Data on the prevalence of people experiencing indoor cold was obtained from the Australian Housing Conditions Dataset that representatively sampled housing from 4,500 households' condition across three Australian States (Victoria, New South Wales and South Australia) (14). The measure comprised a self-reported assessment of ability to keep warm indoors at home during cold winter weather. The average outdoor temperature for Victoria in 2016 was 15.0°C, for New South Wales was 18.4°C and for South Australia was 20.2°C (17). To account for seasonal variations in temperature and time spent outside homes we assumed that our simulated population is exposed to indoor cold ranging from one-third (the awake 2/3rds of the day for the colder half of the year for those people at home most of the day) to one-sixth (same logic, but for people working or out of the home for approximately half of waking hours) of the time. A beta distribution for uncertainty in the intervention effect estimate was applied to account for variability in this exposure time. To simulate the effect of indoor cold on blood pressure we estimated the difference between cold houses (average temperature of 16°C) and adequately warmed houses (average temperature of 20°C). Assuming a short latency of cold to blood pressure, the change in average blood pressure of the year was calculated within each iteration of the simulation as: this proportion of the year exposed ranging from 1/6 to 1/3; multiplied by the difference in temperature (4 degrees, by lifting average cold housing from 16 to 20 degrees); multiplied by the RCT-based estimate of change in systolic blood pressure per 1 degree celsius.

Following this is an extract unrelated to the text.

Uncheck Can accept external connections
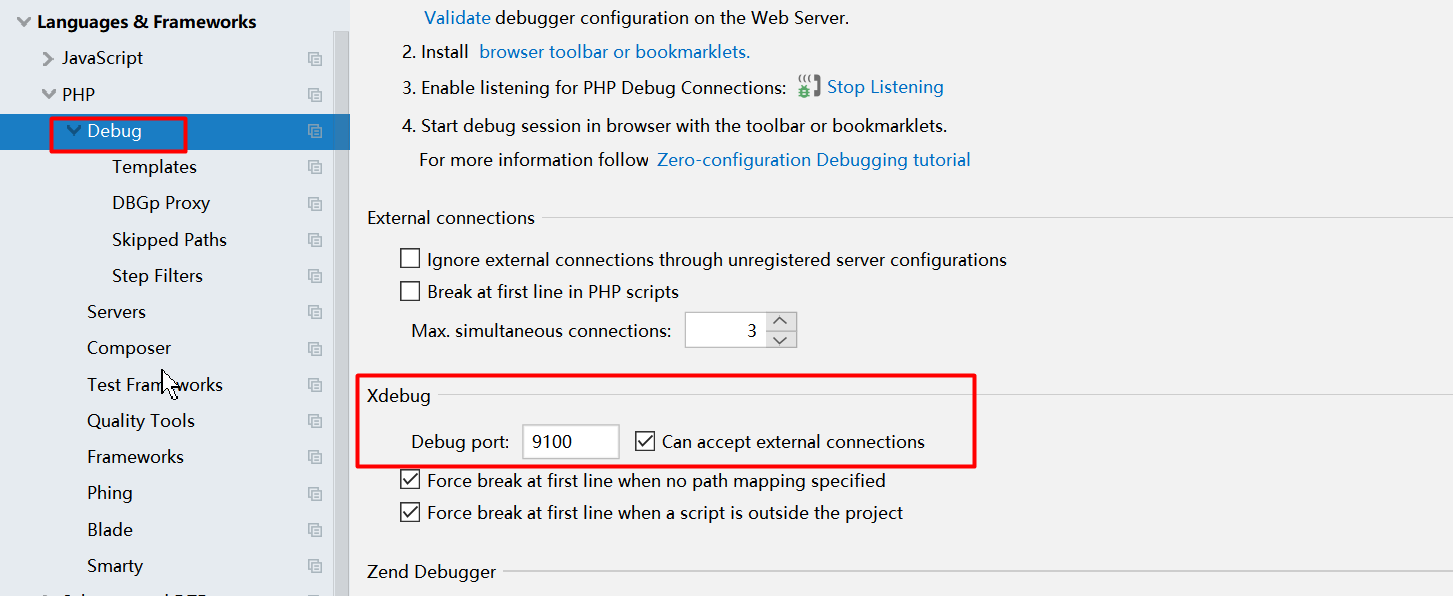The width and height of the screenshot is (1453, 596). coord(645,441)
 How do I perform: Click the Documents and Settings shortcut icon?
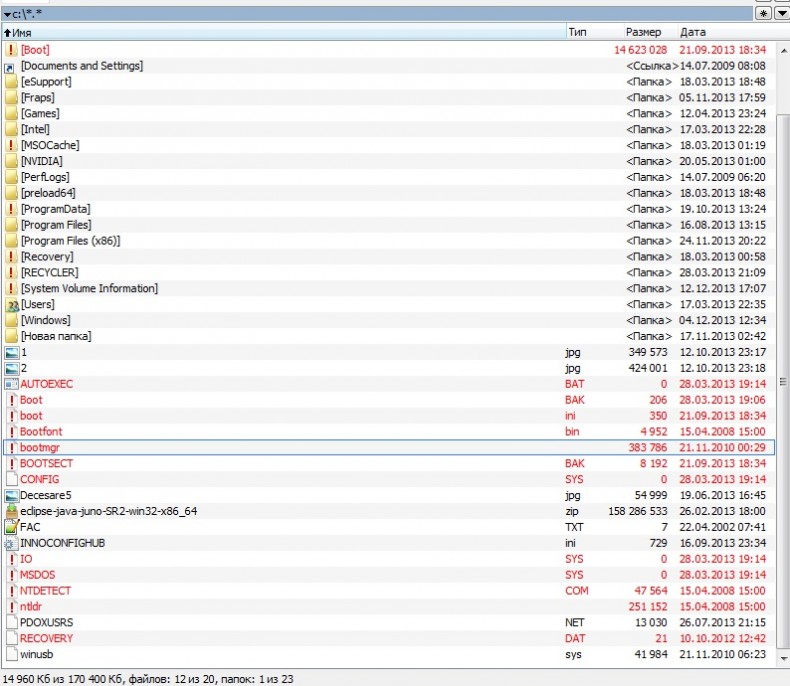point(11,66)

Relative risks for the causal relationship between systolic blood pressure and ischemic heart disease, ischemic stroke and haemorrhagic stroke were obtained from the Global Burden of Disease (GBD) study (18) (see supplementary Table 5). The intervention was simulated on the 2016 population for the same jurisdictions covered by the Australian Housing Conditions datasets (i.e., Victoria, New South Wales and South Australia). The intervention (eradication of cold housing) was modelled as lifelong. BAU exposure to cold housing was based on exposures in 2016 for cohorts defined by age-group and sex.
Analyses
Probabilistic uncertainty analyses using a Monte Carlo simulation method was conducted on input parameters (see Table 1). More generous uncertainty was applied where we were less confident on input parameter (for example the subjective measurement of indoor cold in Australia). Simulations were run using the ERSATZ add in to Excel with 2000 iterations used to generate 95% uncertainty intervals (UI) for the HALY estimates.
Our outputs included HALYs gained by indoor cold eradication within a life-time and ten- and -twenty-year time horizons. Outcomes were reported both with 0% and 3% discount rates and also per 1000 persons.
We compared the estimated HALYs gained from cold housing eradication with other CVD-related interventions described in interactive league tables (12).